Nach zwanzig Jahren endet für viele EE-Anlagen die feste Einspeisevergütung durch das Erneuerbare-Energien-Gesetz (EEG). In diesem Artikel erfahren Sie, welche Post-EEG-Optionen Sie haben und wie Sie Ihre Anlage weiterhin gewinnbringend betreiben.
Wenn Windenergieanlagen (WEA) aus dem EEG fallen, entfällt die garantierte Einspeisevergütung. Betreiber müssen nun die laufenden Betriebskosten (OPEX) – wie Wartung, Pacht und Versicherung – rein über den Markterlös decken. Da die Anlagen bereits abgeschrieben sind, können sie oft zu sehr niedrigen Grenzkosten produzieren.
PPAs sind das Herzstück der modernen Post-EEG-Ära.
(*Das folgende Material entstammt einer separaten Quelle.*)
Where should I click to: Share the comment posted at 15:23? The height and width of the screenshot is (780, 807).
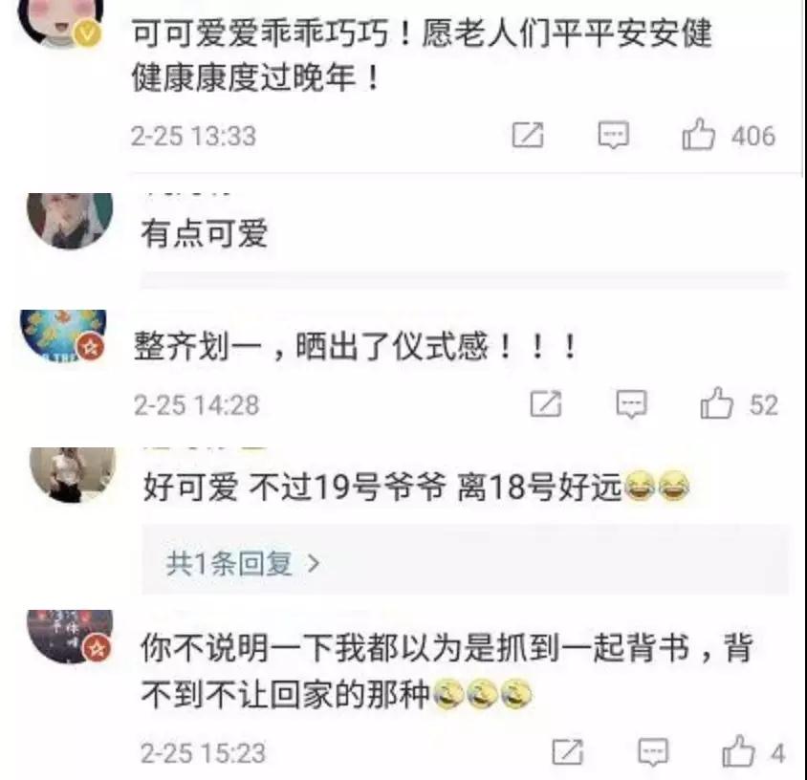(x=568, y=751)
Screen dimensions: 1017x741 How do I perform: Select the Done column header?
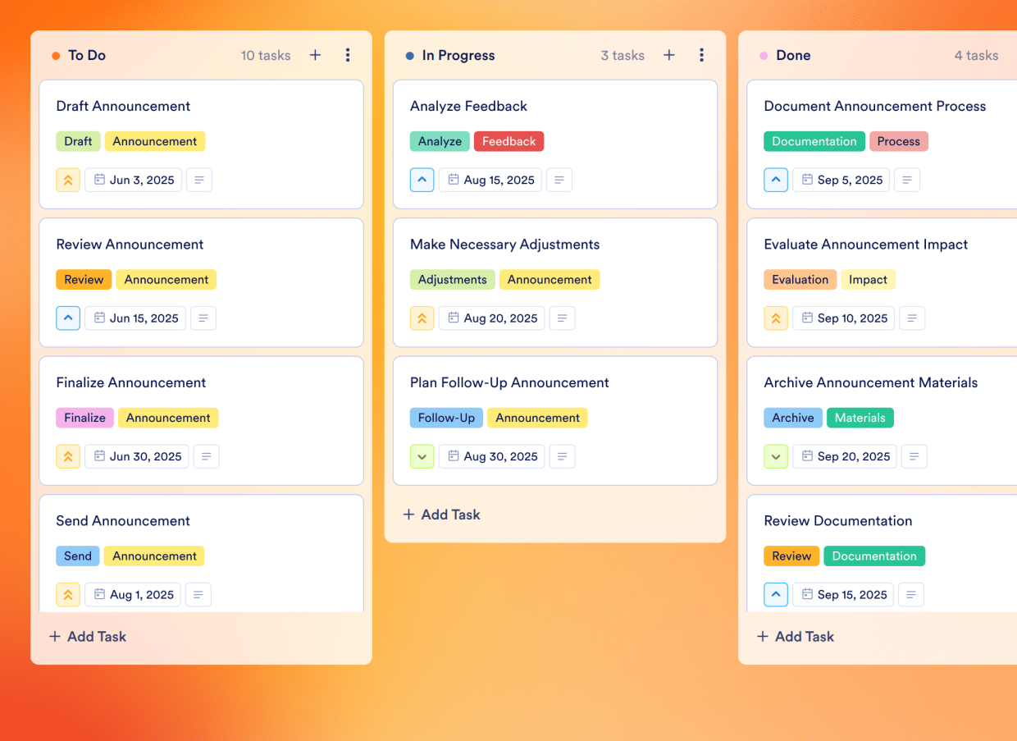(x=793, y=55)
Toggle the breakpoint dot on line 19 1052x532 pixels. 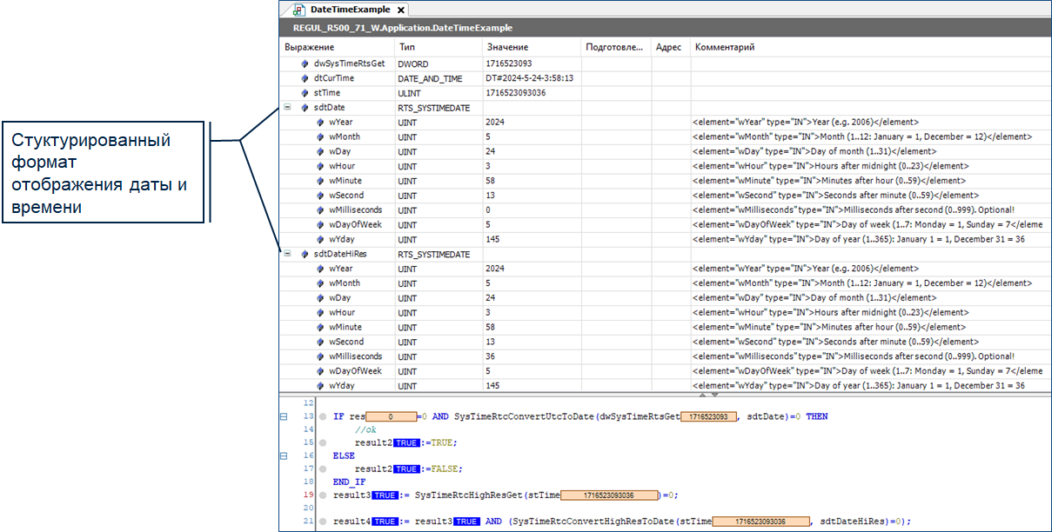click(x=323, y=495)
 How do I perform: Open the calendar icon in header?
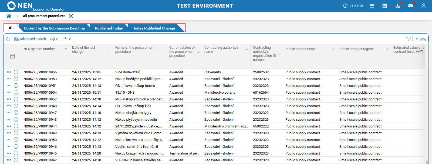385,6
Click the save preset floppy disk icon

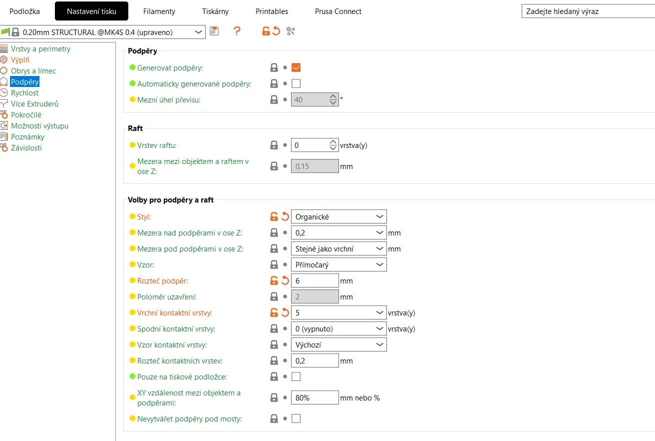tap(214, 32)
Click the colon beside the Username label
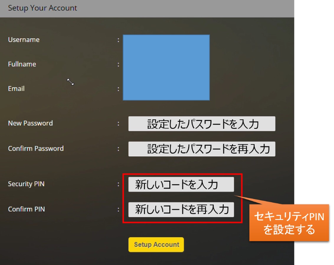The image size is (334, 265). 118,40
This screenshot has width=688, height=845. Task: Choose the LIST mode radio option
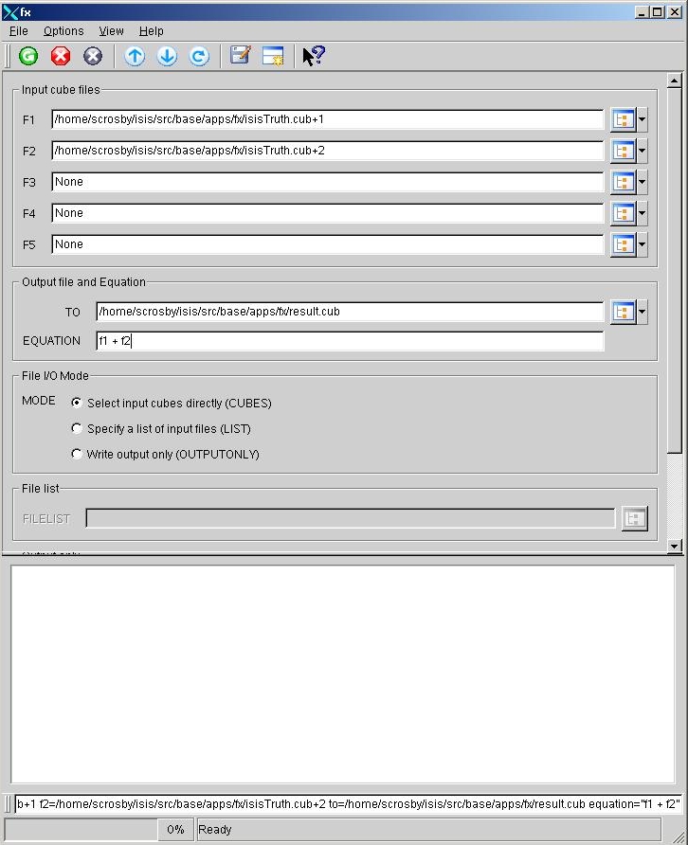click(77, 428)
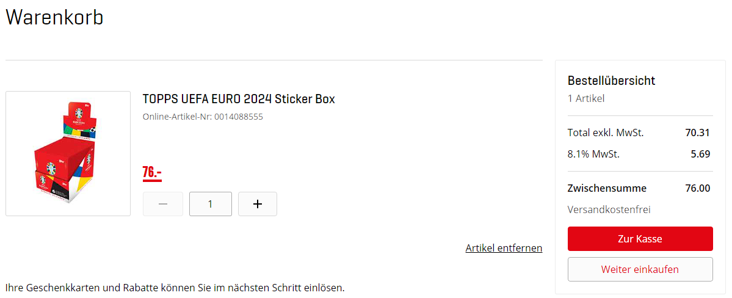Screen dimensions: 732x298
Task: Click the Versandkostenfrei shipping text
Action: coord(609,209)
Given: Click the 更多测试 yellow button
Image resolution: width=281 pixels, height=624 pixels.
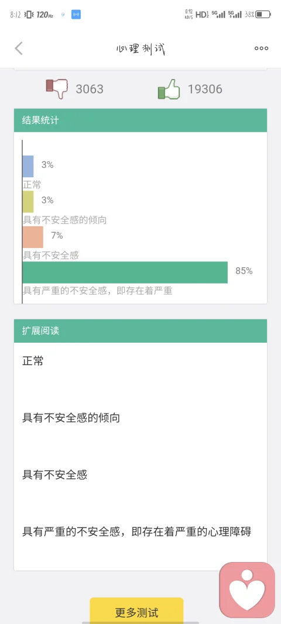Looking at the screenshot, I should [x=136, y=611].
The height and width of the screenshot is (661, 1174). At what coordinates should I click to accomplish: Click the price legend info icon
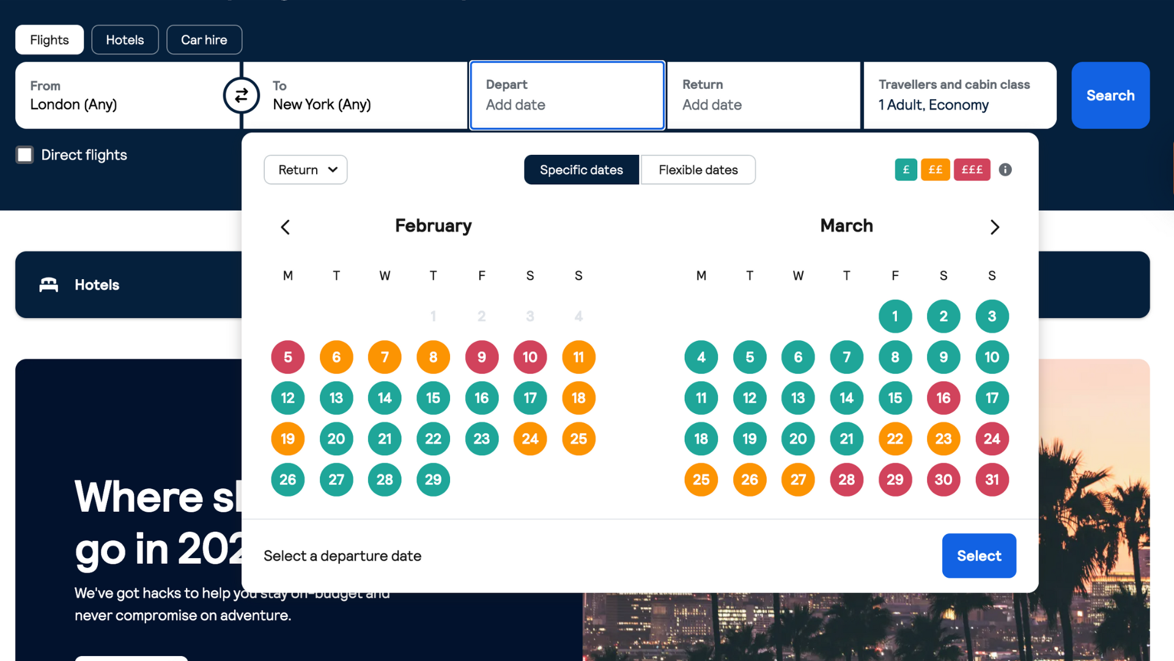(x=1004, y=170)
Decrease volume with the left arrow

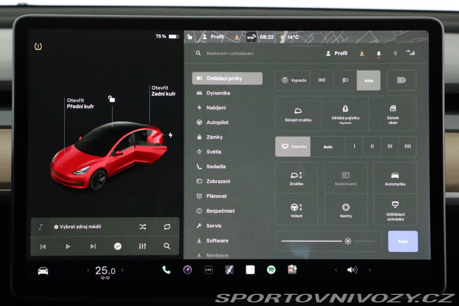[336, 270]
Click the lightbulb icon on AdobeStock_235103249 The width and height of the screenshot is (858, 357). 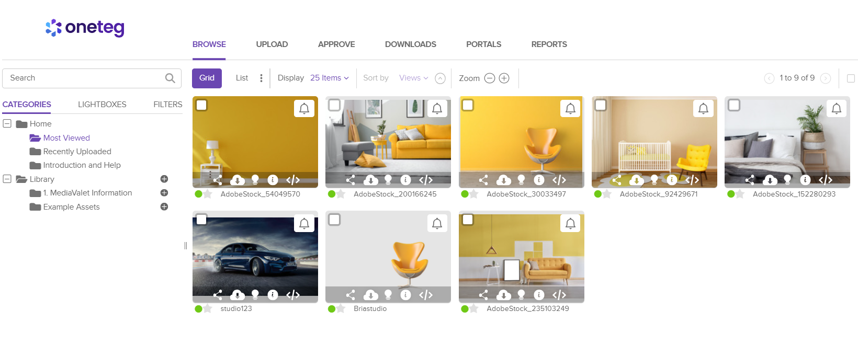coord(521,295)
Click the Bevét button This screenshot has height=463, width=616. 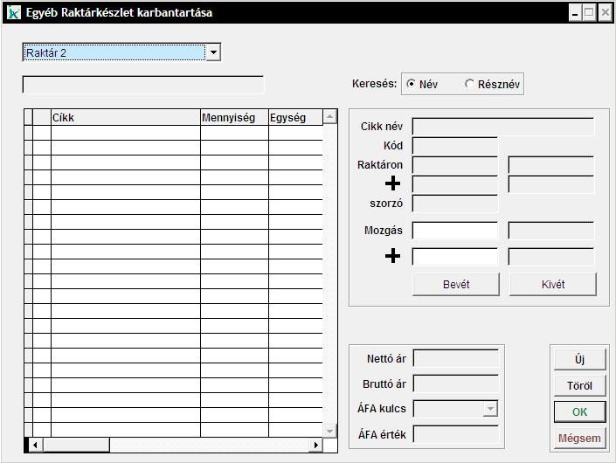click(456, 284)
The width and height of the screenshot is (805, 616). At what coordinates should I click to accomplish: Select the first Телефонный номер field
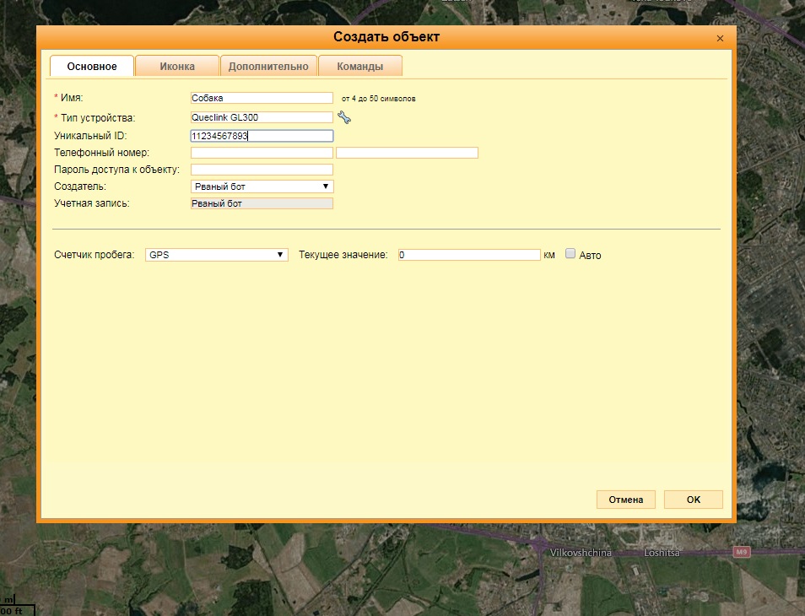click(x=262, y=153)
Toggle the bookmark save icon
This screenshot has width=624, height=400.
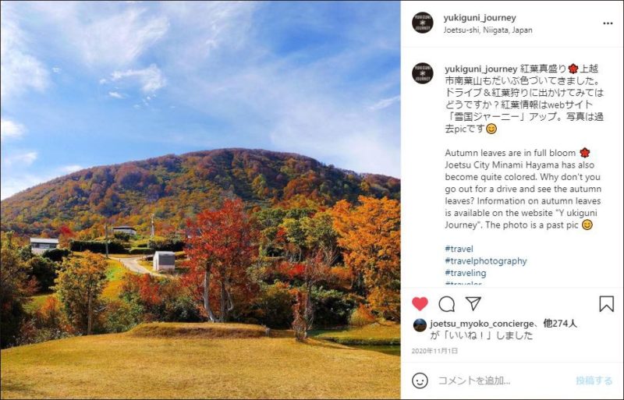(607, 303)
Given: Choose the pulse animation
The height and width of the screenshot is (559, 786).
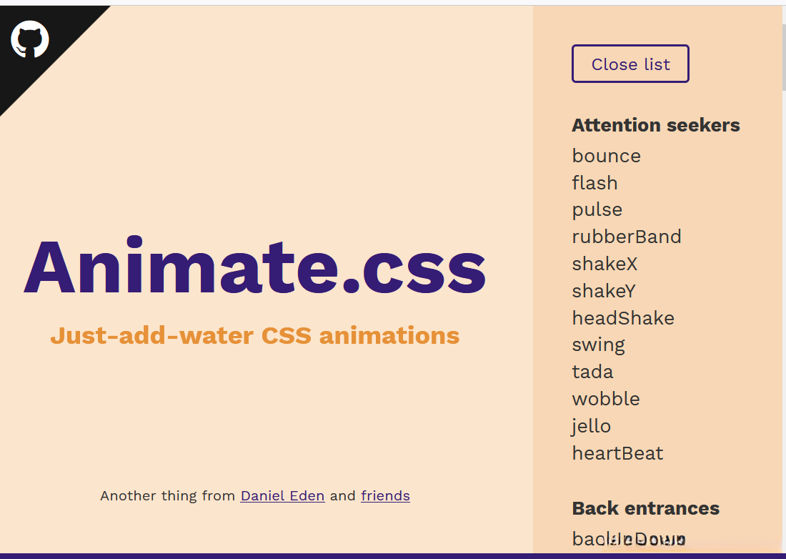Looking at the screenshot, I should [x=597, y=210].
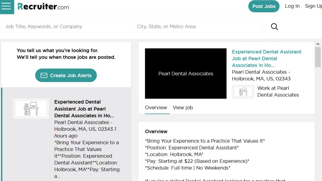
Task: Click the envelope icon on Create Job Alerts
Action: pos(44,75)
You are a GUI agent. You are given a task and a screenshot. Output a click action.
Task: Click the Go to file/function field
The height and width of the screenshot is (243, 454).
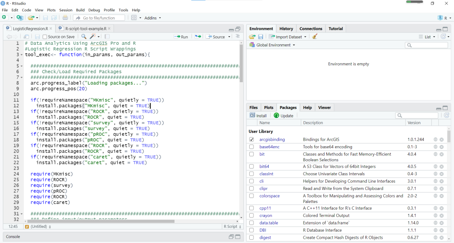pos(99,18)
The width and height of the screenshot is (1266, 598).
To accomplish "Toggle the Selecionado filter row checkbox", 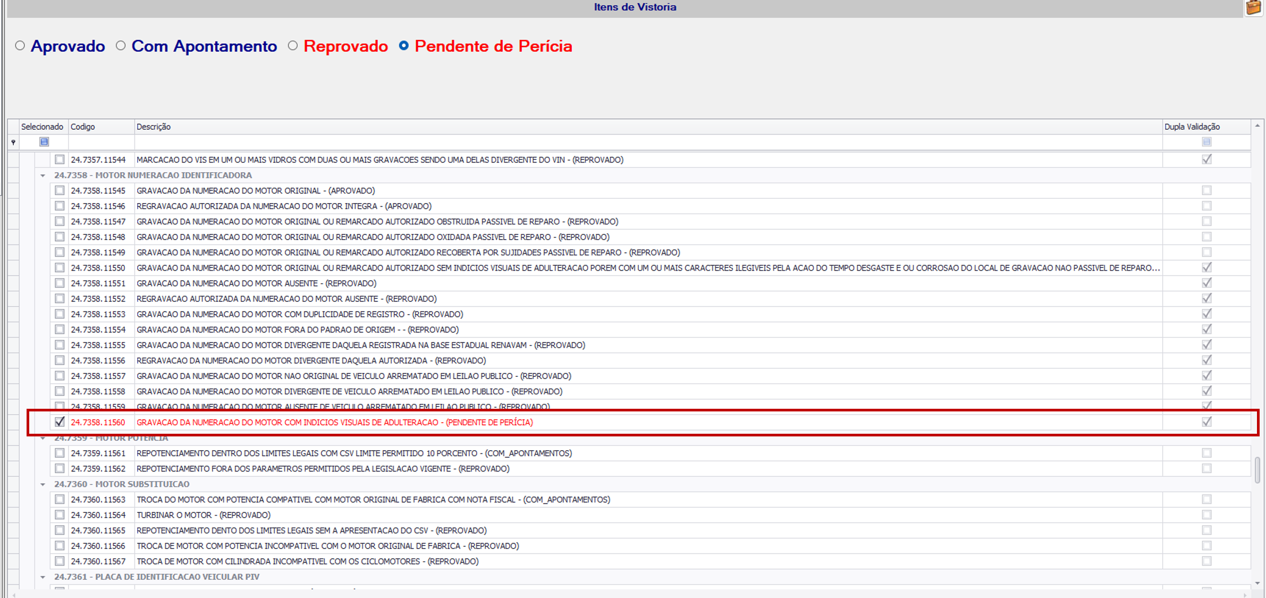I will point(44,142).
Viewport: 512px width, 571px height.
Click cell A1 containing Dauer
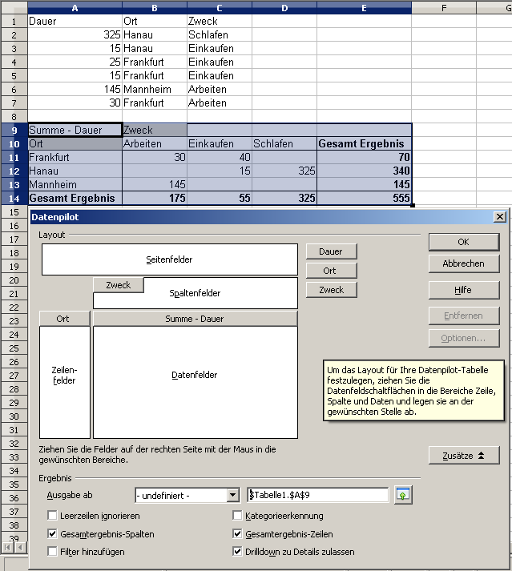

Hierbei schließen Sie einen langfristigen Stromliefervertrag mit einem energieintensiven Unternehmen (Corporate PPA) oder einem Energiehändler (Utility PPA).
Sie verkaufen Ihren Strom direkt an der Strombörse (EPEX Spot) über einen Direktvermarkter.
Oft ist es sinnvoller, alte Anlagen durch moderne, leistungsstärkere Turbinen zu ersetzen.
Wenn weder Repowering noch Weiterbetrieb wirtschaftlich darstellbar sind, ist der kontrollierte Rückbau die strategische Entscheidung.